When a line below contains the word "Oxycodone", copy that line.

[Screenshot grounding data]
+++++
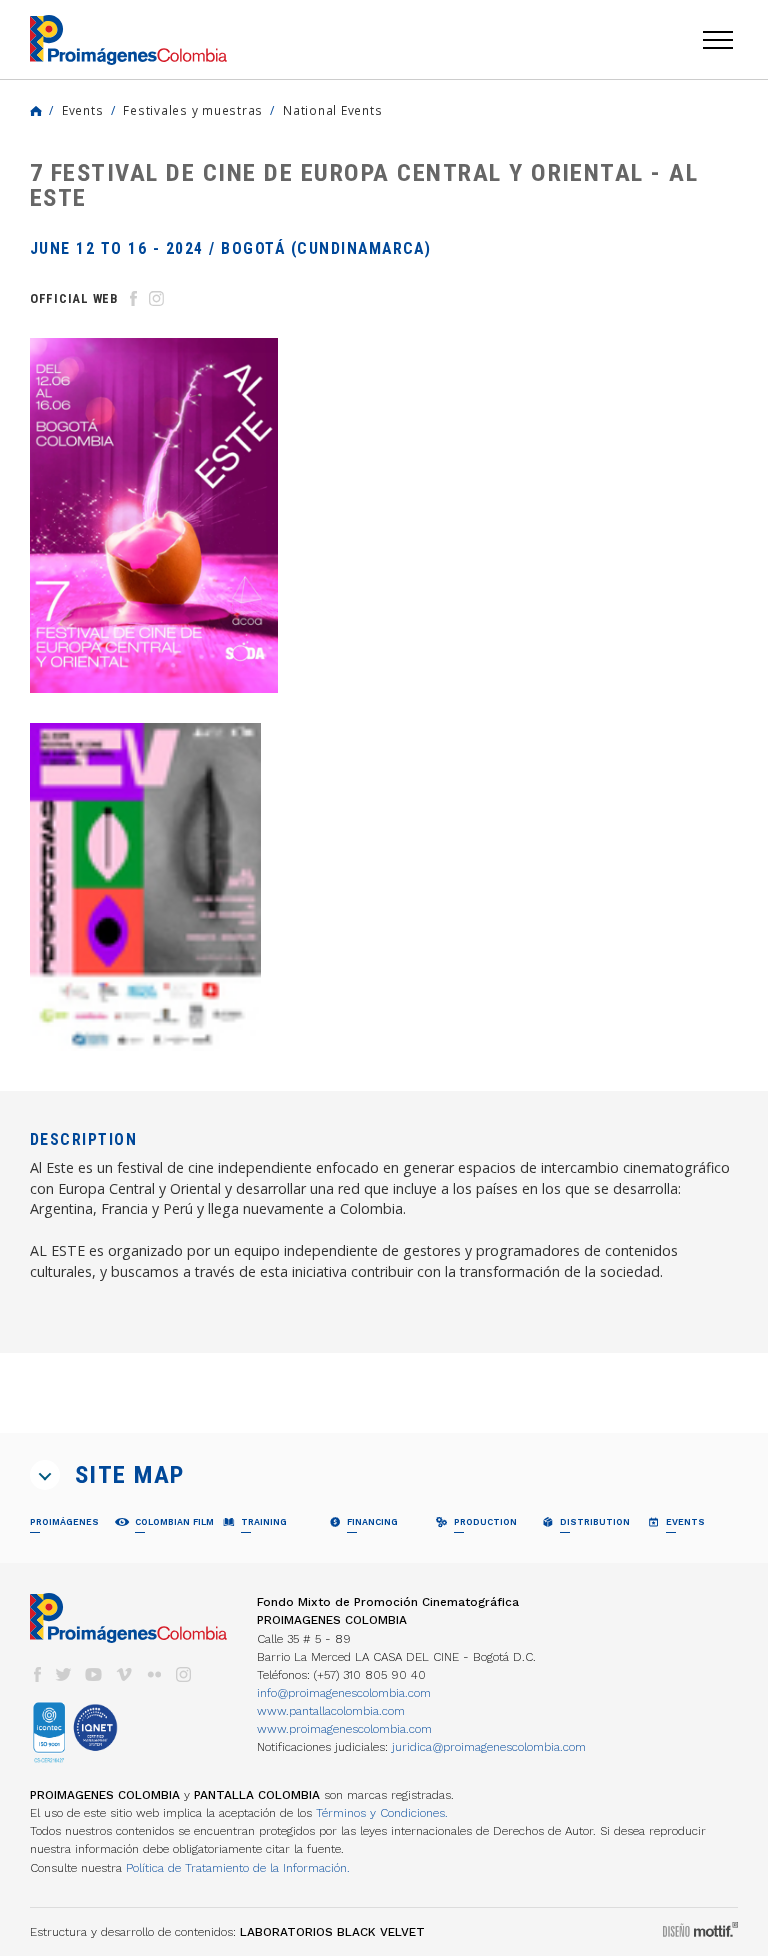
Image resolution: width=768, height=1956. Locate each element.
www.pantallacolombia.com (331, 1711)
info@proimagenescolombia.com (344, 1693)
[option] (154, 515)
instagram (184, 1674)
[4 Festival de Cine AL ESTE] (145, 887)
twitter (64, 1674)
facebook (37, 1674)
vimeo (124, 1674)
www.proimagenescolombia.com (344, 1729)
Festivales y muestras (193, 110)
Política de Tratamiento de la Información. (238, 1868)
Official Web (74, 298)
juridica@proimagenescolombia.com (489, 1747)
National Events (332, 110)
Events (82, 110)
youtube (94, 1674)
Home (36, 111)
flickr (154, 1674)
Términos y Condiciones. (382, 1813)
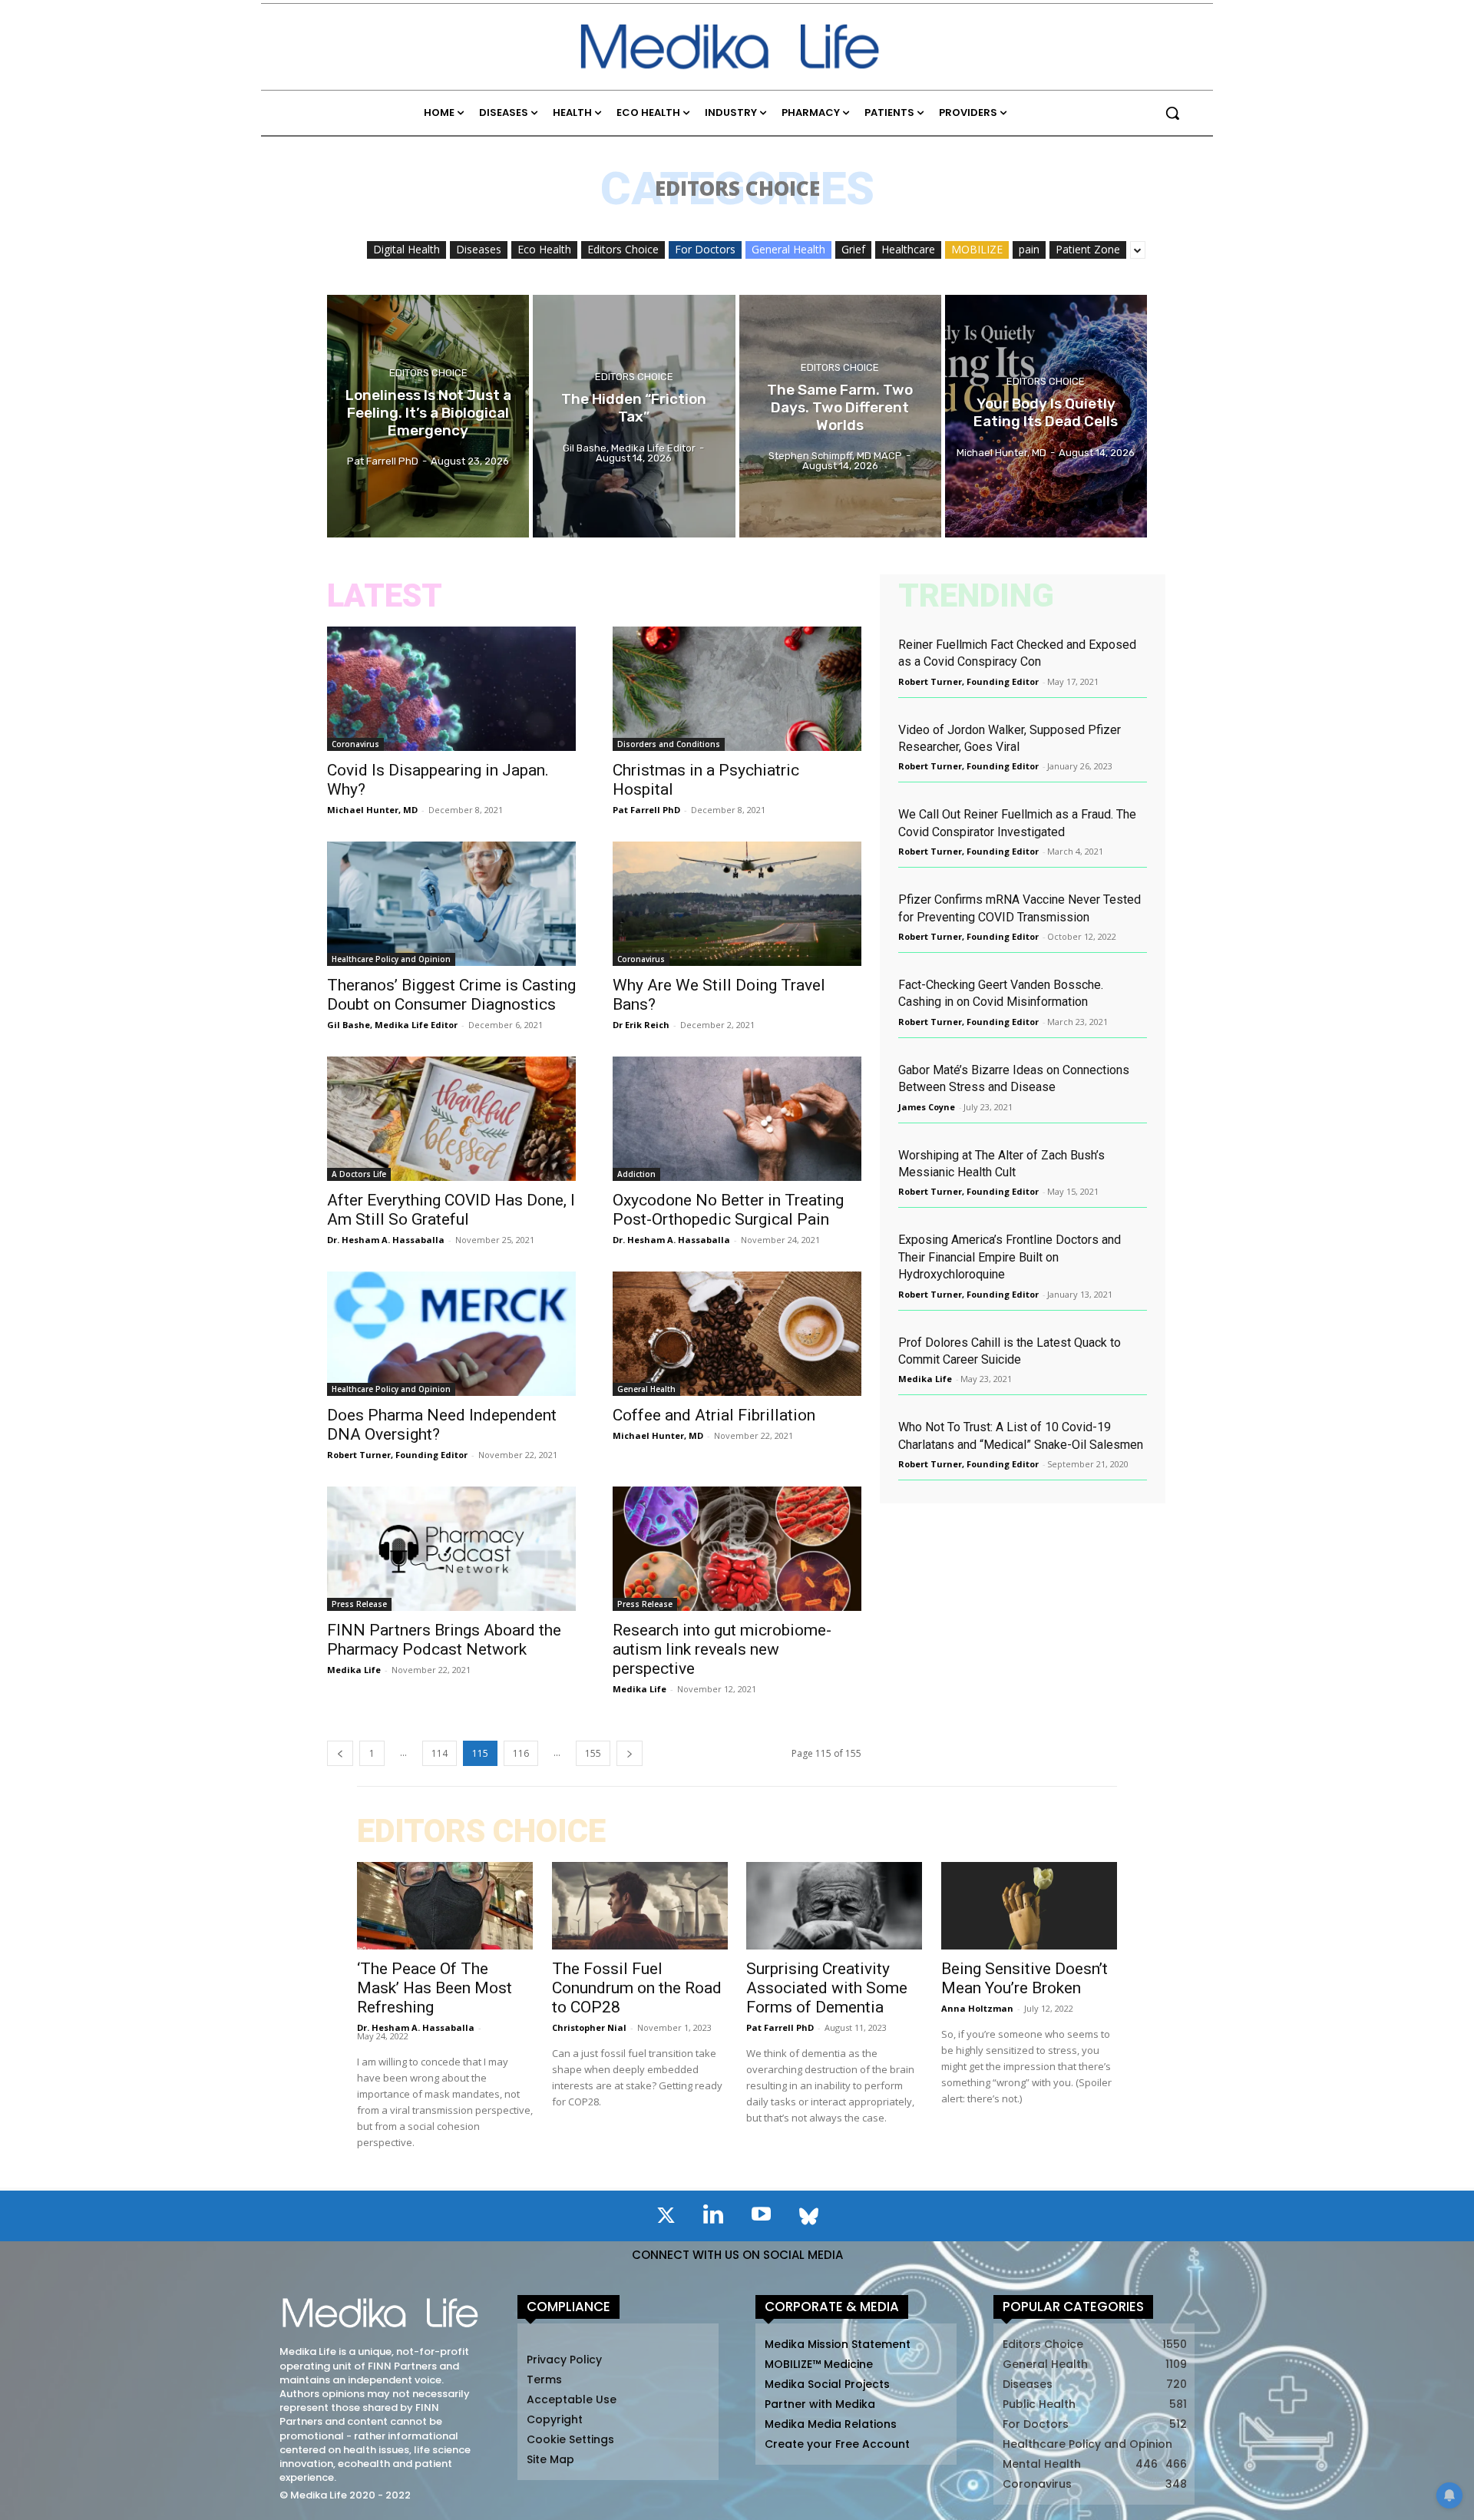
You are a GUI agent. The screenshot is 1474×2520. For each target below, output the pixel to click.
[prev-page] (340, 1753)
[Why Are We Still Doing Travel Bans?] (737, 904)
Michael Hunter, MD (372, 809)
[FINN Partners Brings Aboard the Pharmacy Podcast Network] (451, 1549)
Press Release (359, 1604)
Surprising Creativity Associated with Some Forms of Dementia (826, 1987)
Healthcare (908, 249)
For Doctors (705, 249)
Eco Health (544, 249)
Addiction (636, 1174)
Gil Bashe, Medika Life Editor (392, 1024)
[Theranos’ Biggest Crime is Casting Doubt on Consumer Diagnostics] (451, 904)
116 (521, 1753)
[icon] (665, 2218)
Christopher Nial (589, 2027)
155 (593, 1753)
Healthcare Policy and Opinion (391, 959)
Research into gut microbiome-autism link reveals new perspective (722, 1649)
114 (439, 1753)
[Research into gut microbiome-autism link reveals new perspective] (737, 1549)
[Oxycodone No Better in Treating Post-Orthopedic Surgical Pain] (737, 1119)
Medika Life (354, 1669)
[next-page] (629, 1753)
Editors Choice (623, 249)
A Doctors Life (359, 1174)
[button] (1172, 113)
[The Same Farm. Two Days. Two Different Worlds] (840, 416)
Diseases (478, 249)
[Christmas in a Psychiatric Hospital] (737, 689)
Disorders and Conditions (668, 744)
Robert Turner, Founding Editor (397, 1454)
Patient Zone (1088, 249)
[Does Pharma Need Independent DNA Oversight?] (451, 1334)
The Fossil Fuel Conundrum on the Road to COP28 (637, 1987)
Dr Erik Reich (641, 1024)
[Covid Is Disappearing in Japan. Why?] (451, 689)
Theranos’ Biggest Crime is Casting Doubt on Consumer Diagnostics (451, 995)
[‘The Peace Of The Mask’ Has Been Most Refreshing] (445, 1906)
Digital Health (406, 249)
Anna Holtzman (977, 2008)
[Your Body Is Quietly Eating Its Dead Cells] (1046, 416)
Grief (853, 249)
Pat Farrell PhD (646, 809)
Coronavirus (355, 744)
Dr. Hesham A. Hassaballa (386, 1239)
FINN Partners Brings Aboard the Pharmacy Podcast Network (444, 1640)
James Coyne (926, 1107)
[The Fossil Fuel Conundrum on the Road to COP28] (640, 1906)
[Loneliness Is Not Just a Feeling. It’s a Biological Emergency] (428, 416)
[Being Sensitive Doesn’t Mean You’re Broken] (1029, 1906)
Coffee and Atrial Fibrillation (714, 1415)
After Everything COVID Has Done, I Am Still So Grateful (451, 1210)
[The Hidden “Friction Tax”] (634, 416)
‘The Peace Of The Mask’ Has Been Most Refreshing (434, 1987)
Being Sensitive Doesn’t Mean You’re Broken (1024, 1978)
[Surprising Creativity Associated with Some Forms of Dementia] (834, 1906)
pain (1029, 249)
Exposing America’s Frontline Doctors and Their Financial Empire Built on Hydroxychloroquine (1009, 1256)
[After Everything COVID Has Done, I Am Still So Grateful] (451, 1119)
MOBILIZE (977, 249)
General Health (788, 249)
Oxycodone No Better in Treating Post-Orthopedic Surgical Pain (728, 1210)
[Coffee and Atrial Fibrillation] (737, 1334)
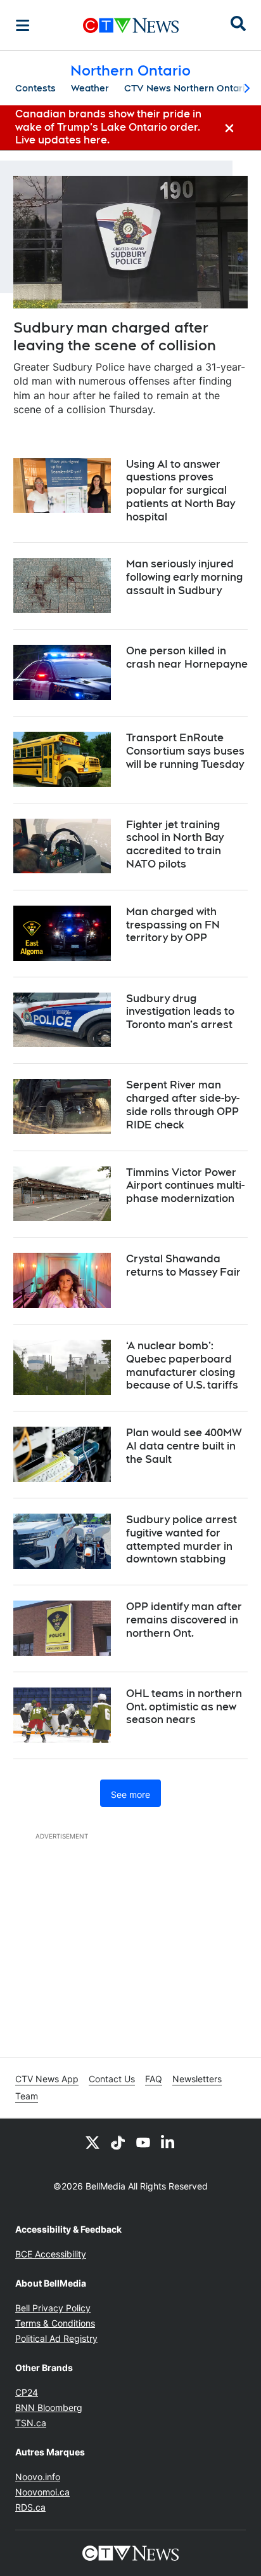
+++++
Solved exercise:
[Oxycodone No Better in Treating Post-Orthopedic Surgical Pain] (737, 1119)
Oxycodone No Better in Treating Post-Orthopedic Surgical Pain (728, 1210)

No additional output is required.